### ACTIVITY
Exactly as written, output each of the entries below.

Dataset items:
______
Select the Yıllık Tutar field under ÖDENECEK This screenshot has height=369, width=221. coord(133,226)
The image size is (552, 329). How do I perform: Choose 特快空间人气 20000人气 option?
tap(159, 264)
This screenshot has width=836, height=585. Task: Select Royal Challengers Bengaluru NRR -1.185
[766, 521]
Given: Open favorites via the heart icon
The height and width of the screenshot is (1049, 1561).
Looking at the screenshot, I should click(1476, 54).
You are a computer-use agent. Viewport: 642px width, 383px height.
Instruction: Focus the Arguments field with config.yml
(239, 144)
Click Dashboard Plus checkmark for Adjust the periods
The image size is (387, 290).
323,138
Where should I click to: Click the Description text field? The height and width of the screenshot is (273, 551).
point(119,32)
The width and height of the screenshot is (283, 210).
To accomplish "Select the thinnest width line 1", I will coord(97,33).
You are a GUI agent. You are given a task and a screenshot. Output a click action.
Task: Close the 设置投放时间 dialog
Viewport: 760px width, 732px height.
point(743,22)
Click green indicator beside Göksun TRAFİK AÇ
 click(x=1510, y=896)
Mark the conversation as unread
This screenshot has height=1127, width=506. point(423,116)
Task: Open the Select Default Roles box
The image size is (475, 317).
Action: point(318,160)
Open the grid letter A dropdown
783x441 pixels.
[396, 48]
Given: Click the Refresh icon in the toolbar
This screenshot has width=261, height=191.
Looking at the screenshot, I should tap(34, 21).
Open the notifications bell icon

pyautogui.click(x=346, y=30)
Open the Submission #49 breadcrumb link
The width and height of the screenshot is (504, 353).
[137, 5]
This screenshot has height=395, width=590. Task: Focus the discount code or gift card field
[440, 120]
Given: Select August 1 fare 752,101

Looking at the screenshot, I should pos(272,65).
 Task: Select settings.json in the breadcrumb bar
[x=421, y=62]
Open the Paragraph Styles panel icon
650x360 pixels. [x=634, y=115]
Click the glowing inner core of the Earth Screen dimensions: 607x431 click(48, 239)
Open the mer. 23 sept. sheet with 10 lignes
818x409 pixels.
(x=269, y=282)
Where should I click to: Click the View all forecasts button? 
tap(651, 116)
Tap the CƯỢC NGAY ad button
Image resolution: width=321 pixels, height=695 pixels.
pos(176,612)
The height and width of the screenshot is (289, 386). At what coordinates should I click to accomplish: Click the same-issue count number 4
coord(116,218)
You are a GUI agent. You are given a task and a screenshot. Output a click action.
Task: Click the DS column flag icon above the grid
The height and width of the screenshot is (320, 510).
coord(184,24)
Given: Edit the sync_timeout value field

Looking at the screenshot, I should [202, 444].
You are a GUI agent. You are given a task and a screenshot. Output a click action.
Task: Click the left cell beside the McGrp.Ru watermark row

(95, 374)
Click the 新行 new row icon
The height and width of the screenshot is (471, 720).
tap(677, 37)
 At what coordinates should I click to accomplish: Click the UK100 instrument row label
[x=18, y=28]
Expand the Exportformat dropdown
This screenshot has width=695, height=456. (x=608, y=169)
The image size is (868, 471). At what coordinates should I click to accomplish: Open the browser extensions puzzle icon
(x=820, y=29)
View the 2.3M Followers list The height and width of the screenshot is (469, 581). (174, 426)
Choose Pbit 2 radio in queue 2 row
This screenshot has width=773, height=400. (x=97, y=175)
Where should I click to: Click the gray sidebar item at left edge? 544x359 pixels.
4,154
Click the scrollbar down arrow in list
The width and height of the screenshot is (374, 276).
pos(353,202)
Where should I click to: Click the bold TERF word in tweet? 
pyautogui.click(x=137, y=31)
______
### OUTPUT FOR THIS EXERCISE
Select the Yıllık Tutar field under ÖDENECEK This screenshot has height=369, width=221. coord(133,226)
The image size is (552, 329). How do I perform: Choose 特快空间人气 20000人气 option?
tap(159, 264)
This screenshot has width=836, height=585. Task: Select Royal Challengers Bengaluru NRR -1.185
[766, 521]
Given: Open favorites via the heart icon
The height and width of the screenshot is (1049, 1561).
Looking at the screenshot, I should click(1476, 54).
You are a computer-use agent. Viewport: 642px width, 383px height.
Instruction: Focus the Arguments field with config.yml
(239, 144)
Click Dashboard Plus checkmark for Adjust the periods
The image size is (387, 290).
323,138
Where should I click to: Click the Description text field? The height and width of the screenshot is (273, 551).
point(119,32)
The width and height of the screenshot is (283, 210).
To accomplish "Select the thinnest width line 1", I will coord(97,33).
You are a GUI agent. You are given a task and a screenshot. Output a click action.
Task: Close the 设置投放时间 dialog
Viewport: 760px width, 732px height.
point(743,22)
Click green indicator beside Göksun TRAFİK AÇ
 click(x=1510, y=896)
Mark the conversation as unread
This screenshot has height=1127, width=506. point(423,116)
Task: Open the Select Default Roles box
The image size is (475, 317).
Action: point(318,160)
Open the grid letter A dropdown
783x441 pixels.
[396, 48]
Given: Click the Refresh icon in the toolbar
This screenshot has width=261, height=191.
Looking at the screenshot, I should tap(34, 21).
Open the notifications bell icon

pyautogui.click(x=346, y=30)
Open the Submission #49 breadcrumb link
The width and height of the screenshot is (504, 353).
[137, 5]
This screenshot has height=395, width=590. Task: Focus the discount code or gift card field
[440, 120]
Given: Select August 1 fare 752,101

Looking at the screenshot, I should pos(272,65).
 Task: Select settings.json in the breadcrumb bar
[x=421, y=62]
Open the Paragraph Styles panel icon
650x360 pixels. [x=634, y=115]
Click the glowing inner core of the Earth Screen dimensions: 607x431 click(48, 239)
Open the mer. 23 sept. sheet with 10 lignes
818x409 pixels.
(x=269, y=282)
Where should I click to: Click the View all forecasts button? 
tap(651, 116)
Tap the CƯỢC NGAY ad button
Image resolution: width=321 pixels, height=695 pixels.
pos(176,612)
The height and width of the screenshot is (289, 386). At what coordinates should I click to accomplish: Click the same-issue count number 4
coord(116,218)
You are a GUI agent. You are given a task and a screenshot. Output a click action.
Task: Click the DS column flag icon above the grid
The height and width of the screenshot is (320, 510).
coord(184,24)
Given: Edit the sync_timeout value field

Looking at the screenshot, I should [202, 444].
You are a GUI agent. You are given a task and a screenshot. Output a click action.
Task: Click the left cell beside the McGrp.Ru watermark row

(95, 374)
Click the 新行 new row icon
The height and width of the screenshot is (471, 720).
tap(677, 37)
 At what coordinates should I click to accomplish: Click the UK100 instrument row label
[x=18, y=28]
Expand the Exportformat dropdown
This screenshot has width=695, height=456. (x=608, y=169)
The image size is (868, 471). At what coordinates should I click to accomplish: Open the browser extensions puzzle icon
(x=820, y=29)
View the 2.3M Followers list The height and width of the screenshot is (469, 581). (174, 426)
Choose Pbit 2 radio in queue 2 row
This screenshot has width=773, height=400. (x=97, y=175)
Where should I click to: Click the gray sidebar item at left edge? 544x359 pixels.
4,154
Click the scrollbar down arrow in list
The width and height of the screenshot is (374, 276).
pos(353,202)
Where should I click to: Click the bold TERF word in tweet? 
pyautogui.click(x=137, y=31)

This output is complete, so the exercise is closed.